Nigerians shift to locally used cars as prices soar on volatile naira

In Nigeria, used automobiles imported into the country from Europe, US, and elsewhere, known locally as Tokunbo have afforded most Nigerians opportunities to own a car. Yet, it has been a bittersweet experience of sorts.

Nigeria, according to the United Nations Environment Programme (UNEP), is the major African country that imports the most used vehicles from the United States. Nigeria is ranked only behind the United Arab Emirates (UAE) and Mexico in the report.

According to a report by the National Bureau of Statistics (NBS), Nigeria spent a total of N695 billion, on the importation of passenger cars alone in the fourth quarter of 2021.

When compared to the cost of new cars, ‘Tokunbo,’ also known as second-hand cars, is what most people can buy, considering purchasing power. Tokunbo cars are often used for a long time, sometimes more than ten years, before being sent to Nigeria for resale. The older the car, the cheaper it is bought for importation to Nigeria, where dealers hope to make good margins. Here, they are also used for some time before being resold.

A car dealer who prefer to be anonymous said he deals with tokunbo cars because it is cheaper to get and it sells faster. For Segun Amao, a car owner, he expressed preference for Tokunbo cars that have been imported into the country over Nigeria used cars. Even when bought as brand new in Nigeria, he explained that even when said to be in good condition, one ends up regretting buying them due to variables such as bad roads and poor car management before it is resold.

Read also: Customs replaces NAC on used cars with 15% levy – agents

Amao also said some imported used cars arrive with minimal repairs and others do not and that he was fortunate to receive one with minor repairs, noting that luck is typically involved.

Amao continued, “White males have good records of their cars, from the day of purchase to the day of sale, giving you insight into the kind of vehicle you’re about to acquire and then calculating the cost of repairs if any are needed.”

From the standpoint of sales, the anonymous car dealer indicated that non-accidental/non-repair tokunbo are more expensive, yielding less profit and taking longer to sell, as opposed to accident vehicles or cars that require few repairs, which are less expensive and yield more profit.

He also noted that 80 percent of cars in Nigeria are accident cars, and people request them because it is cheaper.

Buying non-accident automobiles or no-repair-tokunbo, according to the car dealer, is similar to buying a new car because the merchants are aware of the car’s condition and are honest to tell the truth, especially if there has been an issue with it.

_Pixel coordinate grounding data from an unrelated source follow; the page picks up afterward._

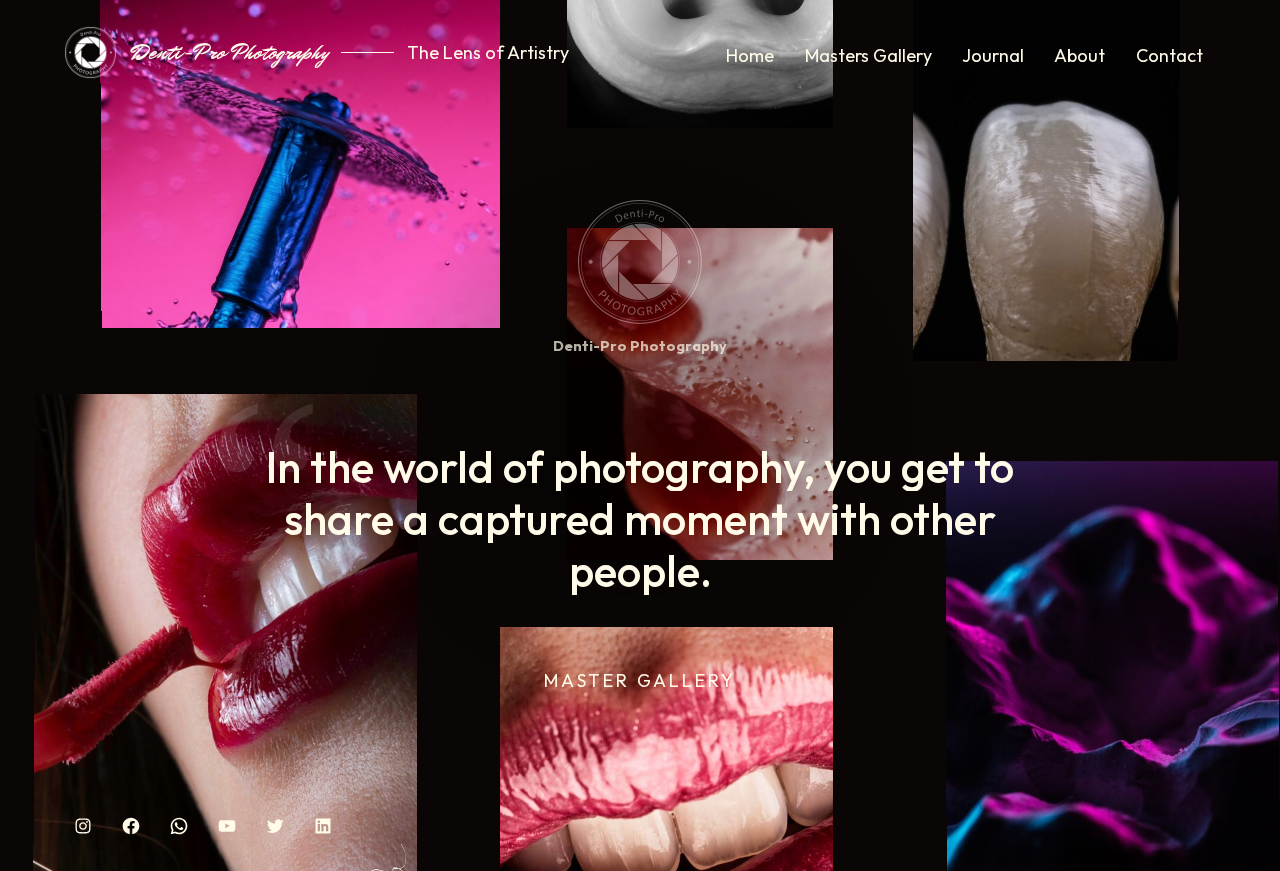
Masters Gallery (868, 55)
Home (750, 55)
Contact (1169, 55)
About (1079, 55)
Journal (993, 55)
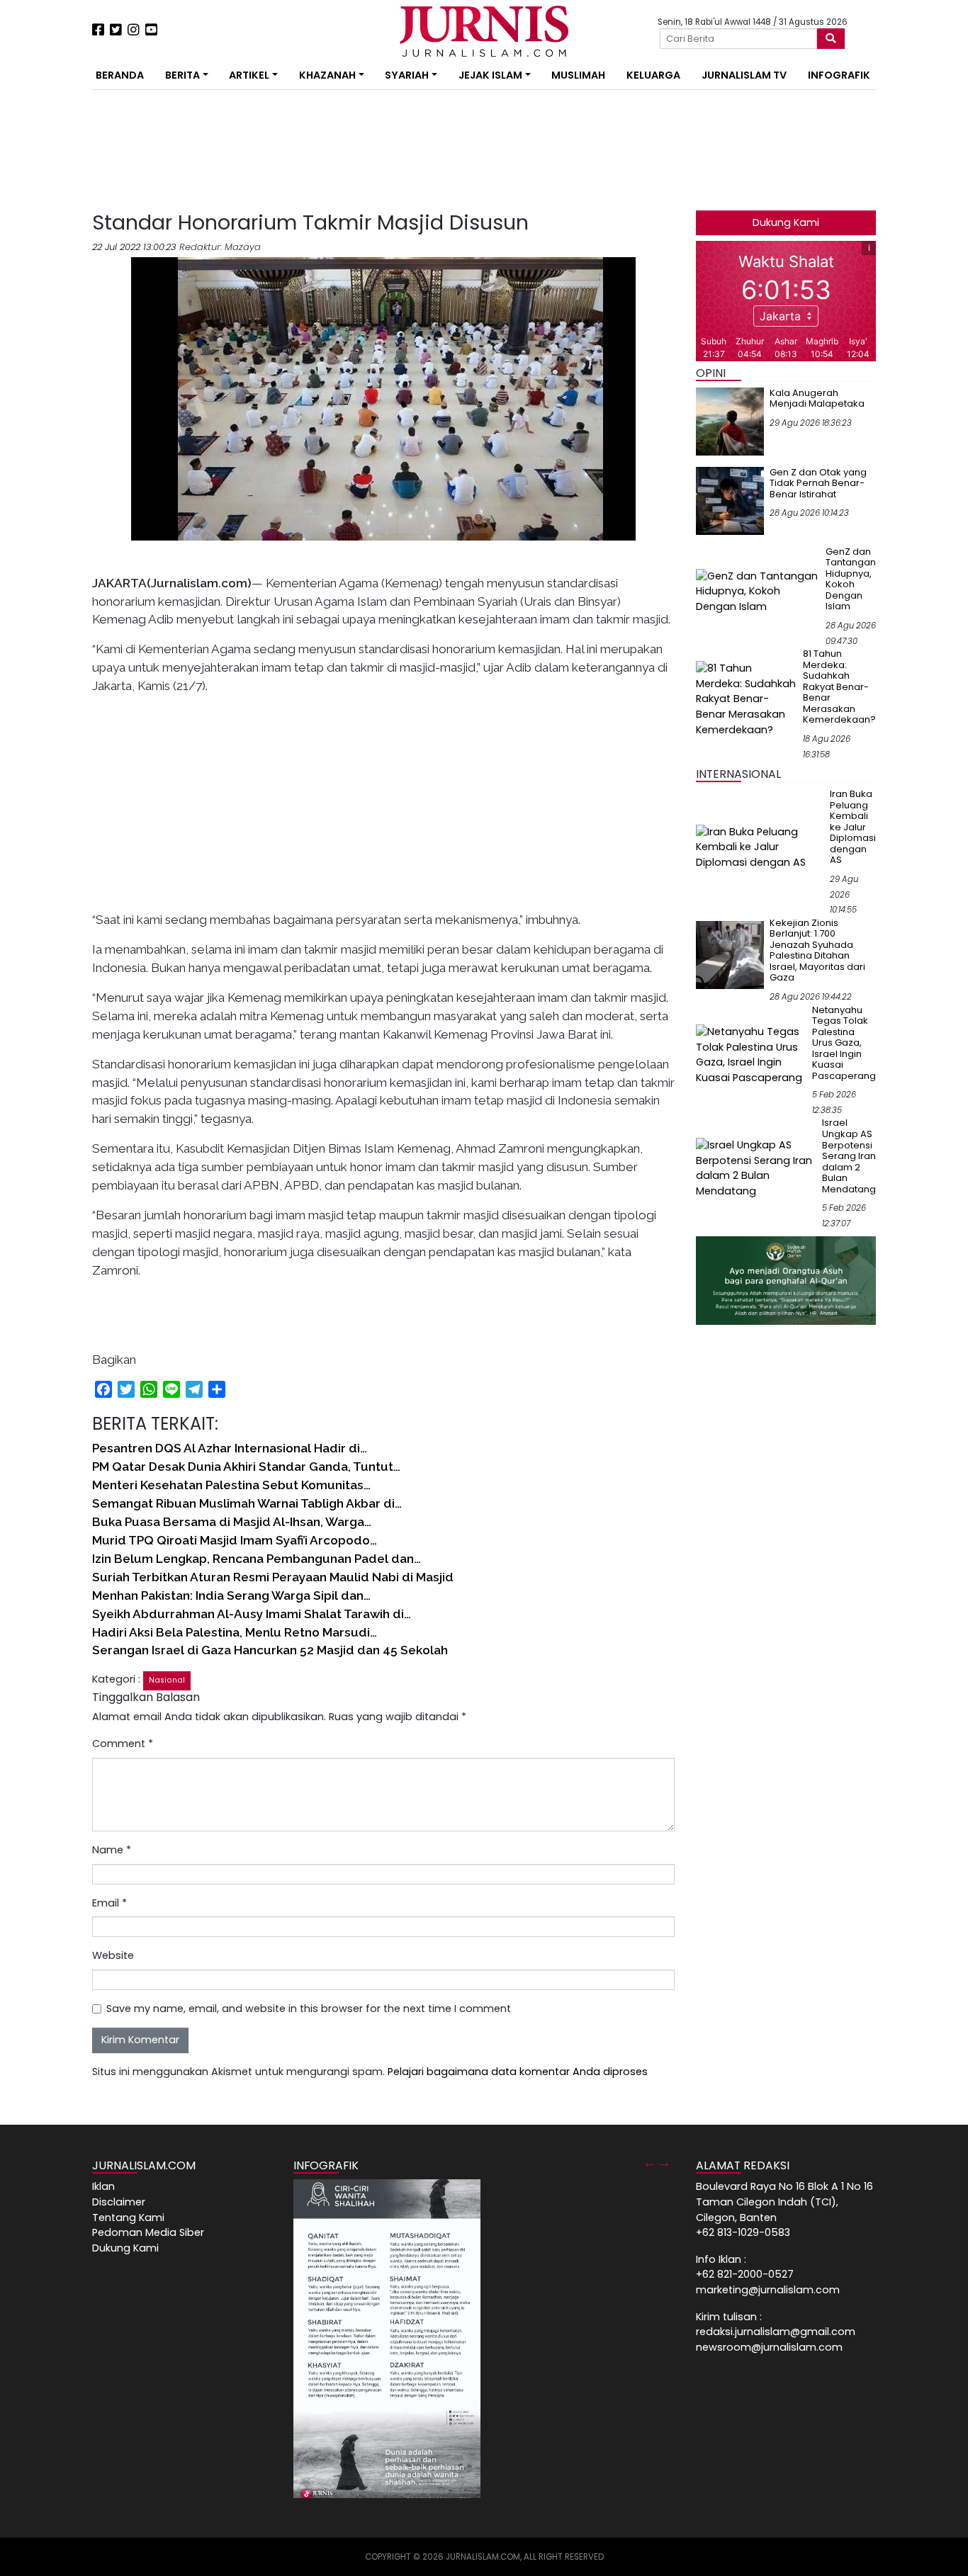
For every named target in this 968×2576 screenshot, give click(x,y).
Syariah (407, 75)
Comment (122, 1743)
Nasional (167, 1680)
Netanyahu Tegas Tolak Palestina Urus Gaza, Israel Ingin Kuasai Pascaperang (844, 1043)
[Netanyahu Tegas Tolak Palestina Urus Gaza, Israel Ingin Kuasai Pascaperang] (751, 1054)
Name (111, 1850)
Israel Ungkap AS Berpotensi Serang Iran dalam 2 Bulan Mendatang (849, 1155)
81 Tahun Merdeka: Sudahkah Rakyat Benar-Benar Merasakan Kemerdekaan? (839, 686)
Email (109, 1903)
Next (664, 2162)
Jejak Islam (490, 75)
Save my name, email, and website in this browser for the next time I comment (308, 2008)
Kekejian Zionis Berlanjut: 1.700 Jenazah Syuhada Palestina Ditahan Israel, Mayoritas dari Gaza (817, 950)
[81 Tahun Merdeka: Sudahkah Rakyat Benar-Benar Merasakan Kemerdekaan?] (746, 698)
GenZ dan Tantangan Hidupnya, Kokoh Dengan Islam (851, 579)
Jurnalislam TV (744, 75)
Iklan (103, 2186)
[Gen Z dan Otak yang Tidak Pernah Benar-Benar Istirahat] (730, 500)
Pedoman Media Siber (148, 2232)
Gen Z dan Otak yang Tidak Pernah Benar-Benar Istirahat (818, 483)
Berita (182, 75)
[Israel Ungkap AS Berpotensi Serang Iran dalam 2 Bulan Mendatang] (756, 1167)
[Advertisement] (48, 262)
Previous (650, 2162)
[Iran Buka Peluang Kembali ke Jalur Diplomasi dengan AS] (760, 847)
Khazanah (327, 75)
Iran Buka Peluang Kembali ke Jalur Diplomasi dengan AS (853, 826)
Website (113, 1955)
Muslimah (578, 75)
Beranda (120, 75)
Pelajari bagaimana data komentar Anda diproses (518, 2071)
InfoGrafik (839, 75)
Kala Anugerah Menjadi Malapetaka (817, 398)
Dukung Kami (786, 222)
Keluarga (653, 75)
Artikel (249, 75)
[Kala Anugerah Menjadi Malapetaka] (730, 421)
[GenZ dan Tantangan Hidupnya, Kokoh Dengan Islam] (758, 591)
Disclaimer (118, 2202)
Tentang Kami (128, 2217)
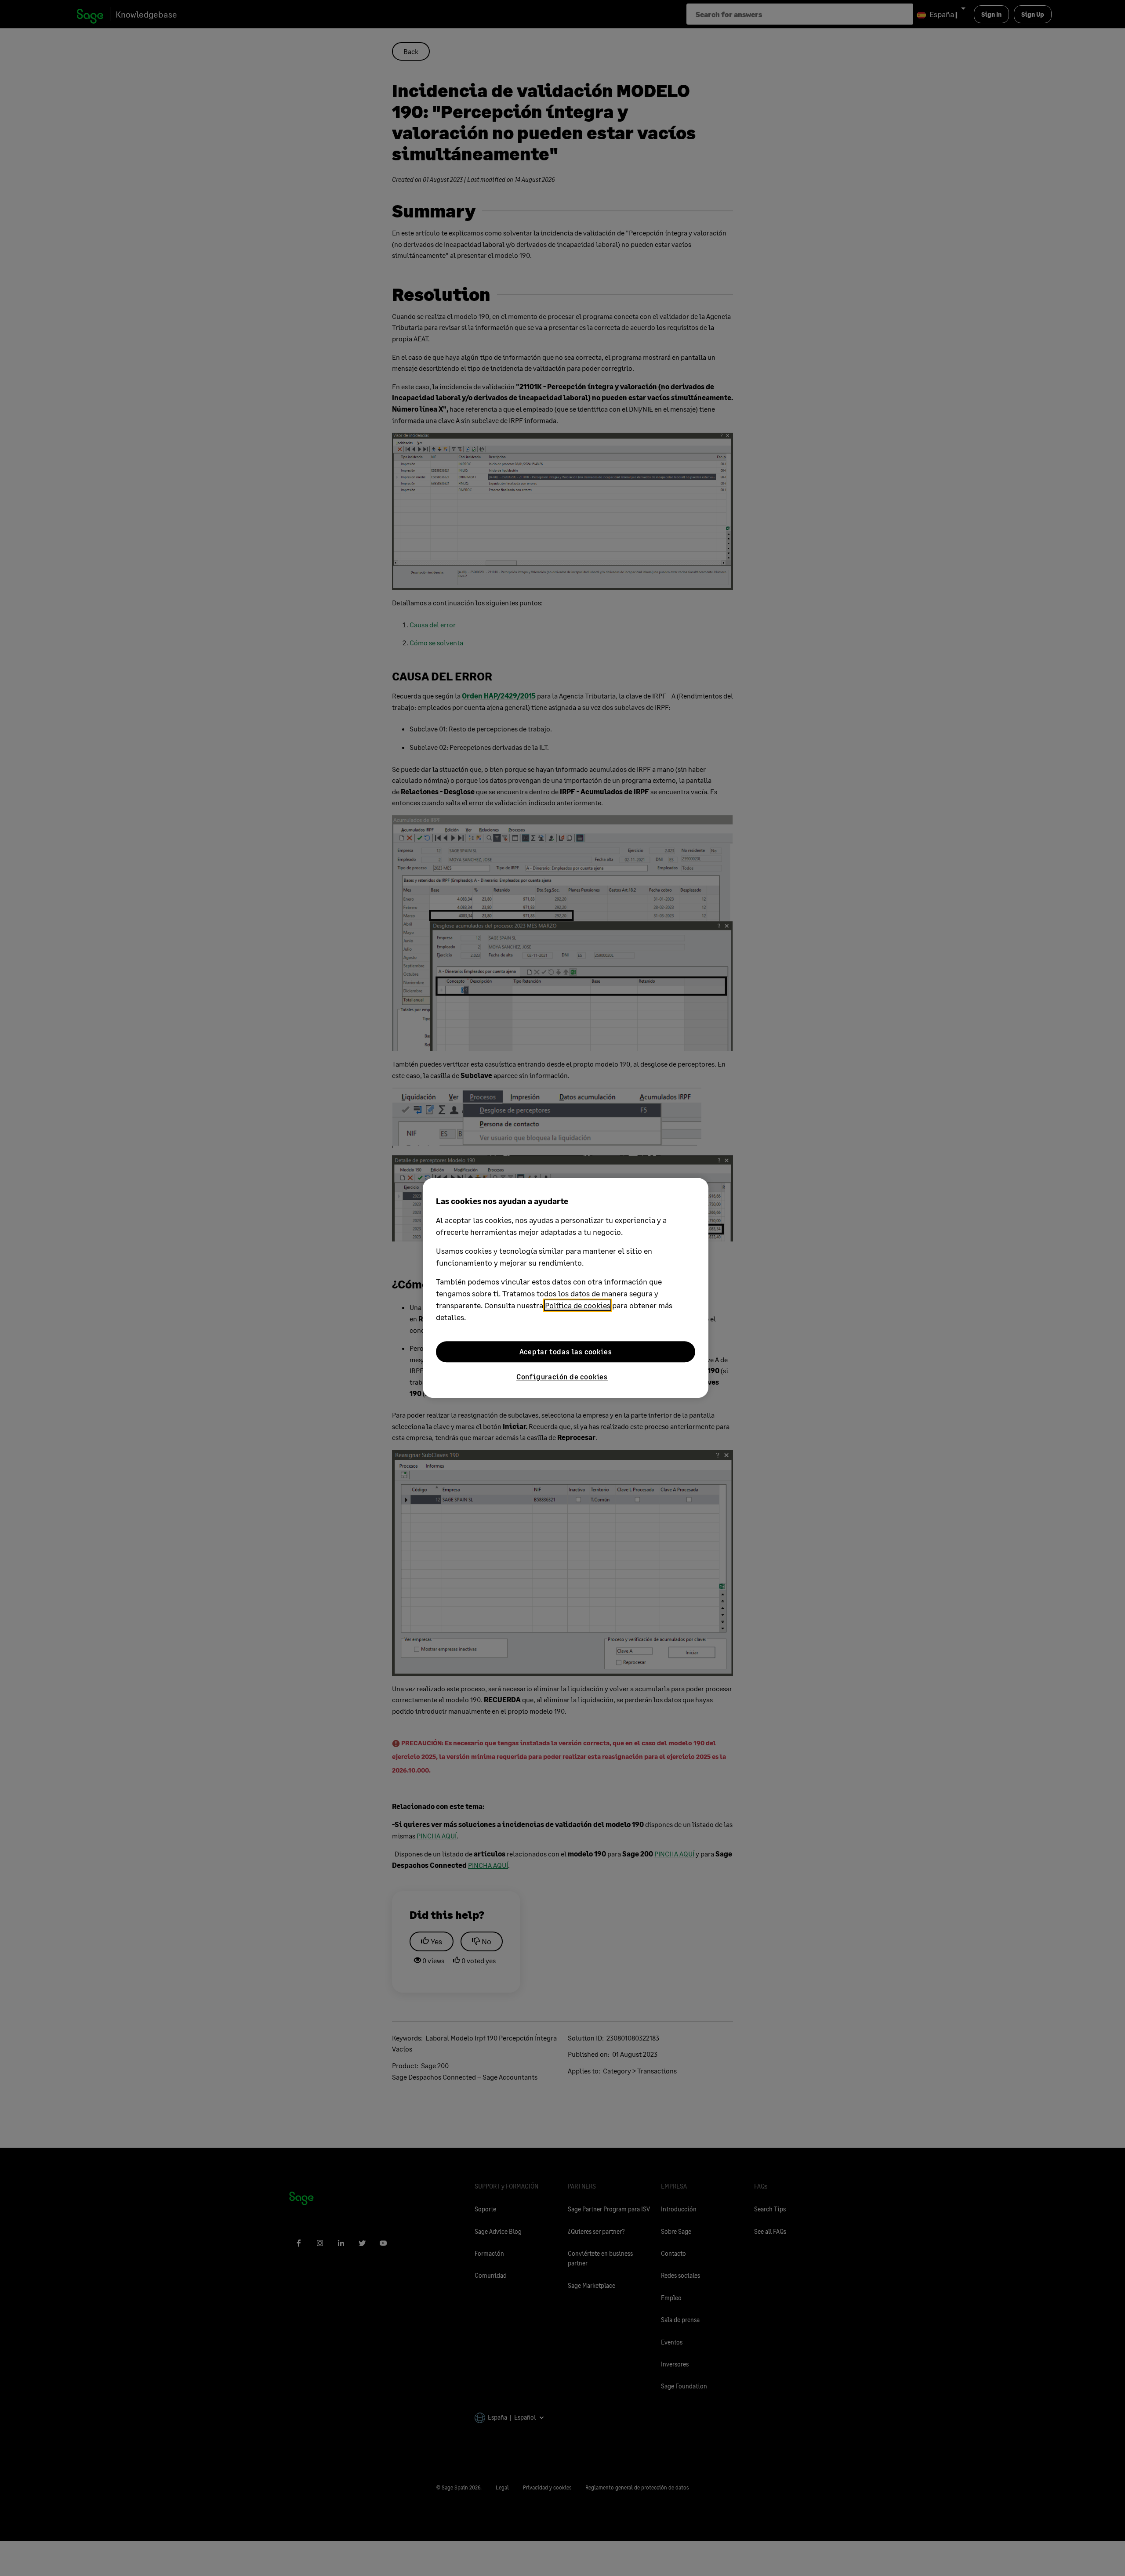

Meanwhile, buying accident cars comes with surprises and is more of a gambling game.

He also mentioned that the constant increase in the exchange rate, increase in import duty, and shipping costs are part of issues with Tokunbo vehicles. Also, there are often cases of cars being damaged at the port.

Kayode Aliu, another car owner, stated that he prefers to buy imported old cars since he cannot afford brand new cars, but that there would always be something to fix after they are purchased.

“Cars will always have problems, they are not furniture that you use forever, you have to keep changing one spare part to the other.”